I think the first time I heard of Joan Didion’s book, The Year of Magical Thinking was actually when I read/watched an interview with Tyler Rasch (American/Korean TV personality) and he said it was the most beautiful book he’s read.
This isn’t the first work by Joan Didion I’ve read — I actually borrowed a copy of The White Album from Malia and skimmed through it, but didn’t find it interesting.
With this book, I read the first couple chapters carefully but skimmed the middle, and read the last couple chapters carefully. At a certain point, Didion started retelling the events surrounding her husband’s death and her daughter’s illness in a very repetitive fashion, and it almost felt like I was listening to her talk to herself and trying to make sense of those events in real-time. I guess in a way, I’m saying that it felt too diary-like or stream of consciousness-y for me — that thought made me wonder, why did she write this novel? For herself seems like the most obvious answer. I read a Goodreads review that said something along the lines of, this should have stayed private, as her own diary.

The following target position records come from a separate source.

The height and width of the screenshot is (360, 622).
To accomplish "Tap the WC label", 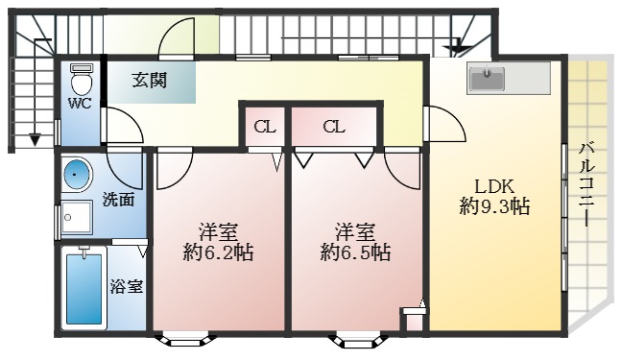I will coord(79,104).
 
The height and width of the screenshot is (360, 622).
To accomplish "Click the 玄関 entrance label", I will coord(150,81).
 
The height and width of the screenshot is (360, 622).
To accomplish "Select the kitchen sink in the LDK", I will coord(487,80).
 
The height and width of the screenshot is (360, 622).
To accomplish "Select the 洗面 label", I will coord(117,202).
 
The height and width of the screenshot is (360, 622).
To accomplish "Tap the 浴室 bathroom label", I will coord(126,285).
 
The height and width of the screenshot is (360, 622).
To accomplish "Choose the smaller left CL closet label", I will coord(264,127).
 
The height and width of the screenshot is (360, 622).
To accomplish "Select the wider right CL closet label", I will coord(333,127).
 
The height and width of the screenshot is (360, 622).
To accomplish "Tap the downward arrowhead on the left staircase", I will coord(36,141).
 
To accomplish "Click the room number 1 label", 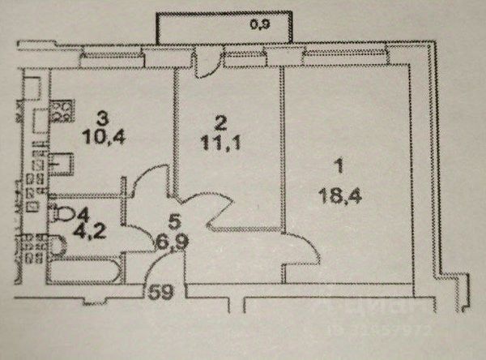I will click(339, 166).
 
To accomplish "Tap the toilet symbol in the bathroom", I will click(63, 214).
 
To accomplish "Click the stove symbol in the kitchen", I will click(61, 109).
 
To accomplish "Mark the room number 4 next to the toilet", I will click(82, 215).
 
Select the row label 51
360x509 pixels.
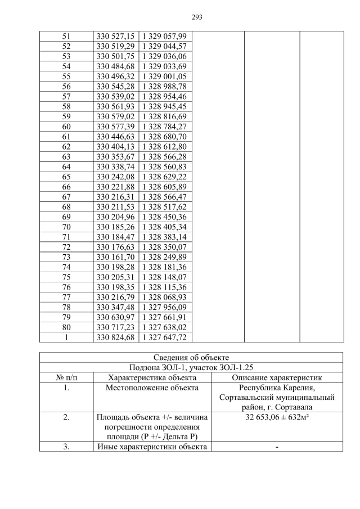point(66,37)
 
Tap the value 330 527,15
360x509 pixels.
point(115,37)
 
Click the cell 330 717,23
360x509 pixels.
point(115,327)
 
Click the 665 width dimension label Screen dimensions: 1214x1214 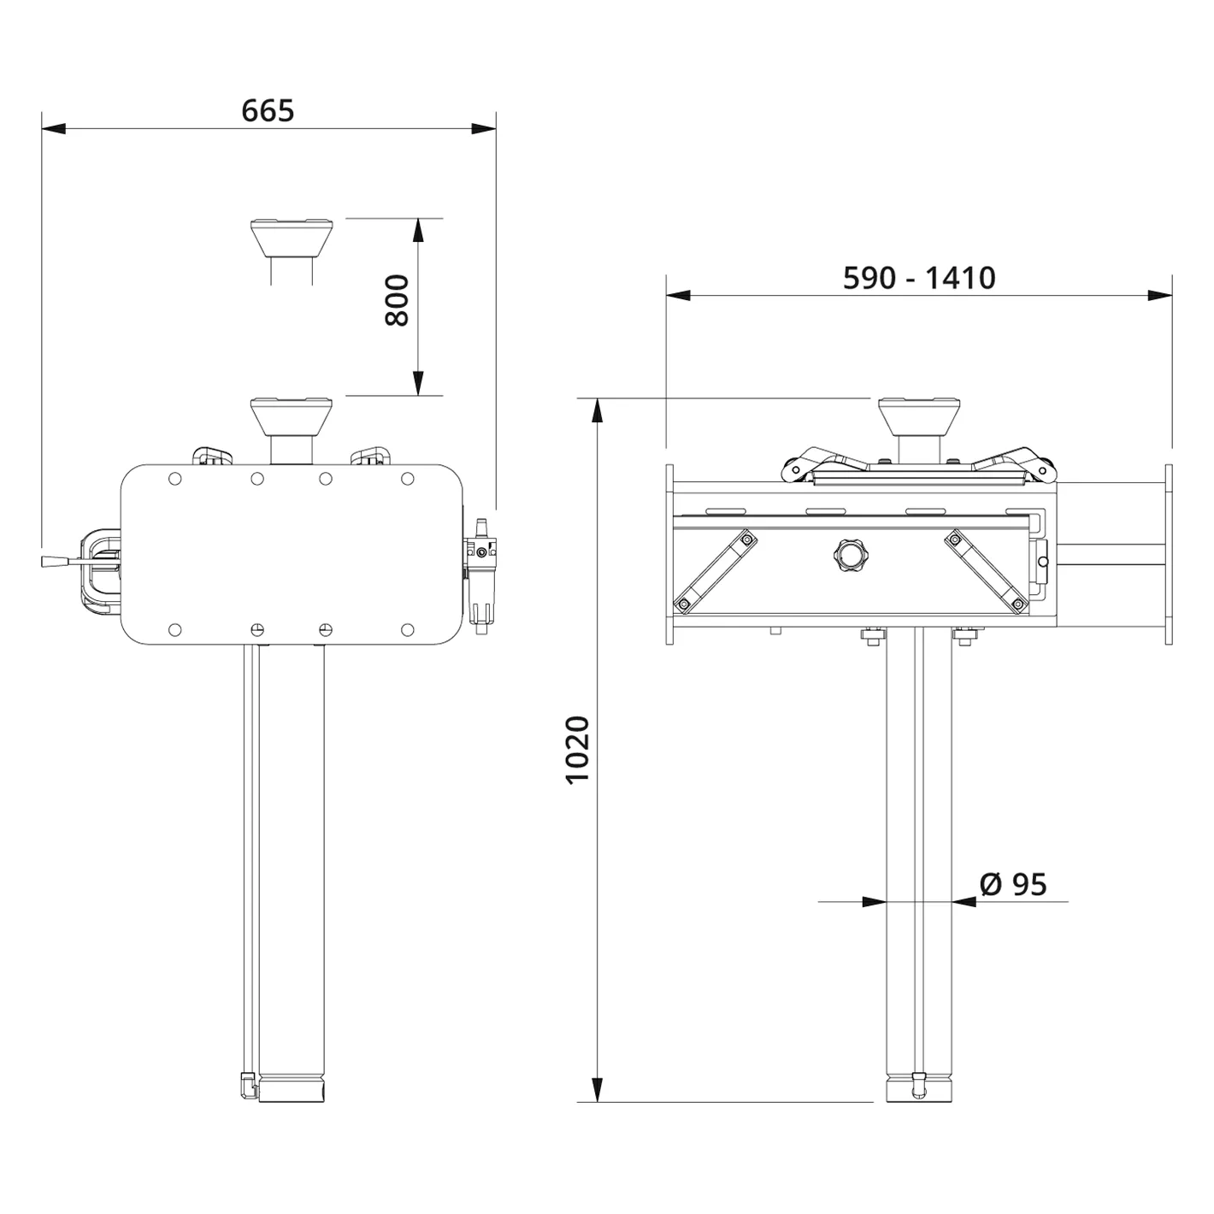tap(268, 111)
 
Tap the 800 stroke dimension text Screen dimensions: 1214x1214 tap(398, 300)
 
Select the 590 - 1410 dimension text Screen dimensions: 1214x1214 tap(919, 278)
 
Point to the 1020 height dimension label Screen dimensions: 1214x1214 tap(578, 749)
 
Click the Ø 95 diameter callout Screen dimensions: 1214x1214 tap(1013, 884)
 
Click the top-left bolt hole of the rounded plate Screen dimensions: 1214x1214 tap(175, 479)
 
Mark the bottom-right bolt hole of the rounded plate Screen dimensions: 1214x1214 tap(408, 631)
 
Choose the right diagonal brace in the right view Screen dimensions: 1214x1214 tap(984, 570)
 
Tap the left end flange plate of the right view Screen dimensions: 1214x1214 tap(670, 556)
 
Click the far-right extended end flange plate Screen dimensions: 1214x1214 tap(1168, 556)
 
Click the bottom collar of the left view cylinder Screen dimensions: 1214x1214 tap(292, 1089)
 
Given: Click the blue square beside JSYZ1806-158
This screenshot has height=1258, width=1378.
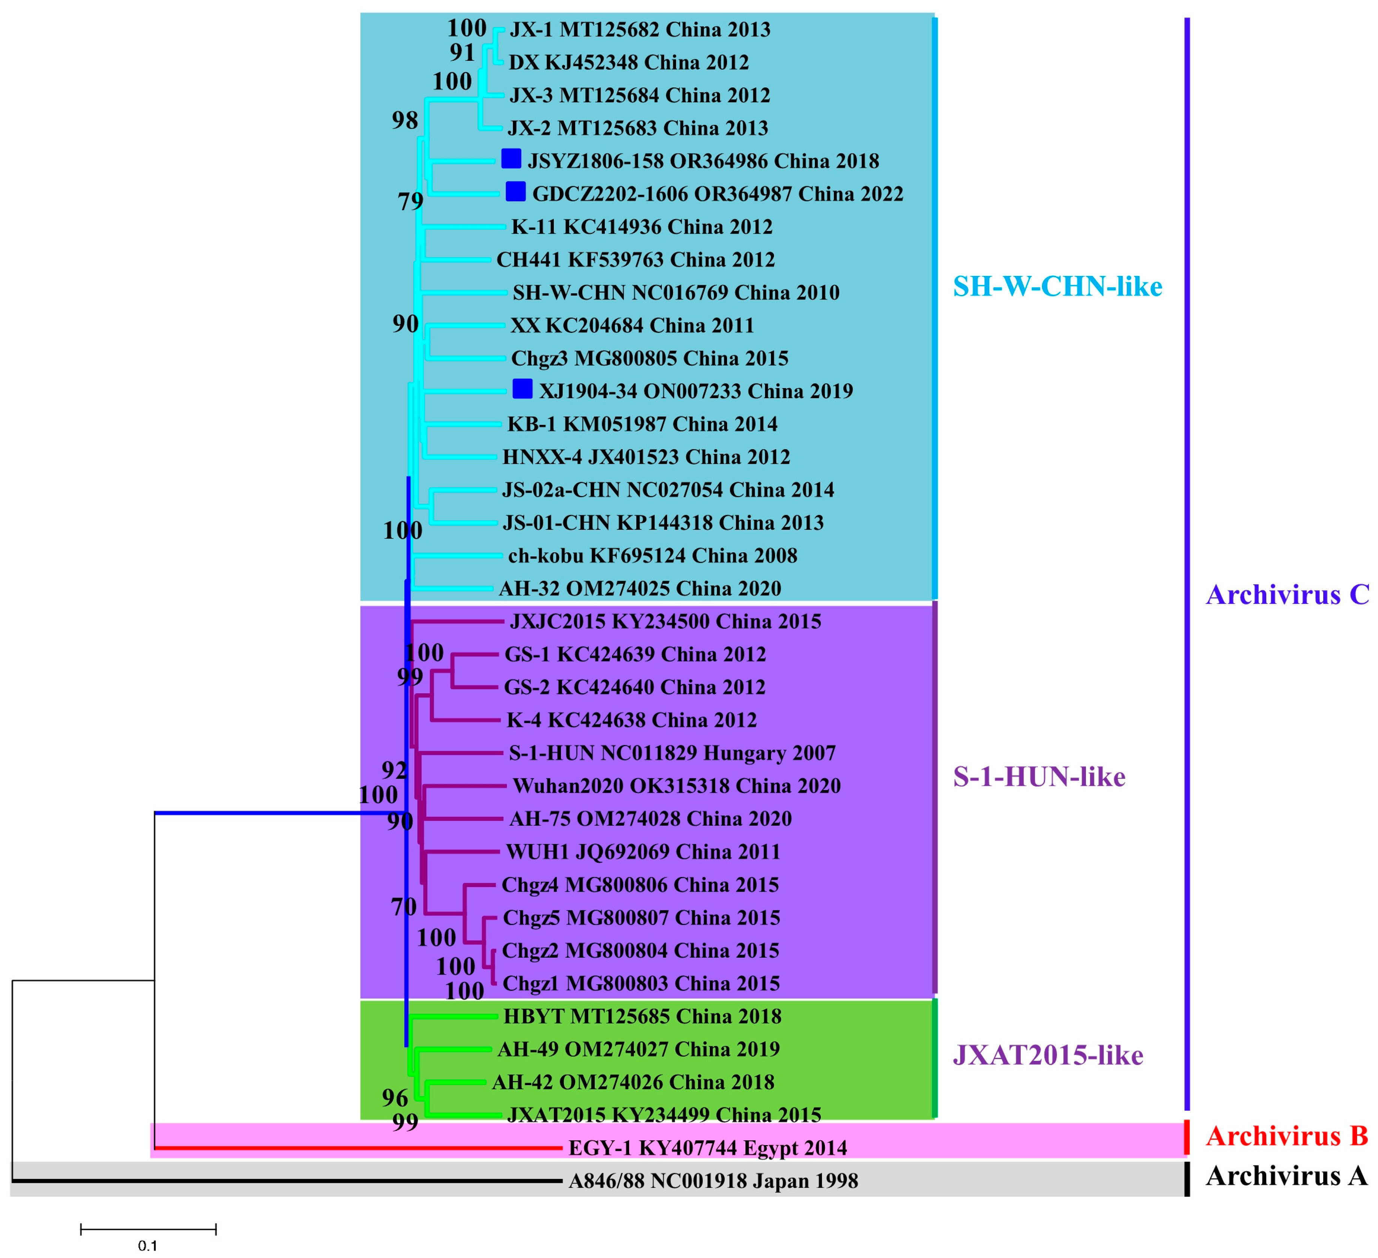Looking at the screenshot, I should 511,159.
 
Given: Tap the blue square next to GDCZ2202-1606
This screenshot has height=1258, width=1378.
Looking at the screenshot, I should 515,192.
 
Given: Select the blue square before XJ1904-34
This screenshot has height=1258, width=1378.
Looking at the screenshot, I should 522,388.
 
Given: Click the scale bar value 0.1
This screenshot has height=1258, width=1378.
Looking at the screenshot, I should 148,1245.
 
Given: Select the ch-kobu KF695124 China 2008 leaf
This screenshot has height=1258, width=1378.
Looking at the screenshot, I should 652,555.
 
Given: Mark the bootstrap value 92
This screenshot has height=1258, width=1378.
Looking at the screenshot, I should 394,771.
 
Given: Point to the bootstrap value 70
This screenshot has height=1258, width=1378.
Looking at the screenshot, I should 404,907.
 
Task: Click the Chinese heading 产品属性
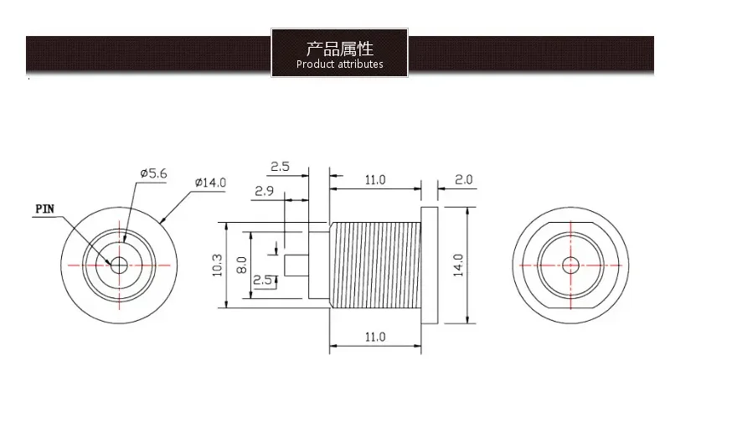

But some diaries get published, no? Anyway, made me think a little bit about why people write, whether it gets published or not.
It feels weird to judge a book about someone’s process and experience of grief — especially when that very person has passed away — but I would say that this book didn’t quite live up to the ‘hype’ or expectations I had going into it. Nonetheless, there were some passages about grief that I want to note.
“Grief turns out to be a place none of us know until we reach it. We anticipate (we know) that someone close to us could die, but we do not look beyond the few days or weeks that immediately follow such an imagined death. We misconstrue the nature of even those few days or weeks. We might expect if the death is sudden to feel shock. We do not expect this shock to be obliterative, dislocating to both body and mind.”
“…Nor can we know ahead of the fact (and here lies the heart of the difference between grief as we imagine it and grief as it is) the unending absence that follows, the void, the very opposite of meaning, the relentless succession of moments during which we will confront the experience of meaninglessness itself.”
“I could not count the times during the average day when something would come up that I needed to tell him. This impulse did not end with his death. What ended was the possibility of response.”
“Grief has no distance. Grief comes in waves, paroxysms, sudden apprehensions that weaken the knees and blind the eyes and obliterate the dailiness of life.”
One of my Otero residents asked me if I had ever experienced grief. It was hard to tell them that, thankfully, no, I have not experienced grief, especially right after they told me that their mom had passed away from breast cancer. The saddest part was that they used to call their mom almost everyday, and especially when they needed someone to talk to and seek out comfort — not being able to call their mom at the end of the day — I can’t imagine how devastating that must be, and it scares me so much to think that that will happen to me to one day.
Up until just a few weeks ago, I had completely ruled out every living in or settling down in Korea — I couldn’t see myself working and living there, especially after having gone to school in California for eight or so years. But now, I can’t think of anything scarier than putting my personal ambitions first, living far away from family, and regretting the time I chose not to spend with my family. I feel a tectonic internal shift in priorities and possibilities now that I am beginning to think that I may want to live and work in Korea if that means I can live close to my family.